- _Work to do_
Reproduce these entries with "Cookie Policy" replaced by "Cookie Notice" and all other text unchanged.

- _Task data_
--- BEGIN ---

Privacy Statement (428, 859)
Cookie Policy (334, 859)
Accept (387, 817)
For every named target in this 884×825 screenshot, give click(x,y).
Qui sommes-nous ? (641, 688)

--- END ---

- _Task response_
Privacy Statement (428, 859)
Cookie Notice (334, 859)
Accept (387, 817)
For every named target in this 884×825 screenshot, give click(x,y).
Qui sommes-nous ? (641, 688)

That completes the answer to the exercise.